Week 6 — MAKE WORLD GREEN AGAIN!
In this week, we have worked on finalizing the code part and we tried to extend our dataset for pollutants other than NO2. This way we aimed to extend our design for predicting the AQI of the day with help of the peak values estimated. We were only able to add CO because the raw data for SO2 wasn’t suitable for our project.
WHAT IS AQI?
AQI -air quality index- is a number calculated for measuring how much the air is polluted. AQI is directly related to unwanted ratios of molecules in the air. In short, it gives us an idea of air quality and we can say that higher AQI means more polluted air.
OVERVIEW OF THE APPROACH
As the summary, we can say that we have approached the problem in two different ways.
1- Classification Problem
1.1 — Peak Value Level Estimation: Neural Network, Decision Tree (Week 5)
1.2 — AQI Estimation: Since the discrete case is not a sensible approach to this problem, it is not an appropriate way to estimate the AQI level.
2- Regression Problem
2.1 — Peak Value Estimation (First Phase): Linear Regression, Polynomial Regression (Week 4)
2.2 — AQI Estimation: Polynomial Regression, SVM (This Week)
The model used for AQI estimation takes the pollutant densities -peak values of NO2 and CO in our project- as input. It outputs the predicted AQI of the day in the regression model and it outputs the predicted level of AQI of the day in the classification model. The wide of each level is 15. In our dataset, this range corresponds to 7 levels. So the minimum AQI belongs to level 1 and maximum AQI belongs to level 7 in our dataset.
Firstly, we tested this part with a dataset consists of peak values of NO2, peak values of CO and AQI of days. For predicting AQI -continuous case-, when we trained an SVM model using this dataset, it gives the accuracy of 0.96 and the regression model gives nearly 1.0 with mean-squared error 0.18. For predicting AQI level -using 7 levels-, the SVM model gives the accuracy of 1.0. From these results, we concluded that if we succeed at estimating the peak value, estimating the AQI of the day will not be a problem.

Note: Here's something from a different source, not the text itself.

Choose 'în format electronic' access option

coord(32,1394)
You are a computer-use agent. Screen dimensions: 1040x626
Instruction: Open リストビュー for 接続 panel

Then we fed these models with estimations from the first phase. The results weren’t as high as the before. As it’s seen from the plot above, the best accuracy gets close to the worst case of the first phase. The source of the mispredictions here is the error in the input data. Since the input of this part is the output of the first phase, the error in the first phase directly misleads the estimations.
In order to train the model for this kind of errors, we used a train set consists of the estimated peak values instead of a train set consists of true peak values. The progress made in SVM model with this idea is shown in the table below. The Polynomial model didn’t make progress with help of this idea.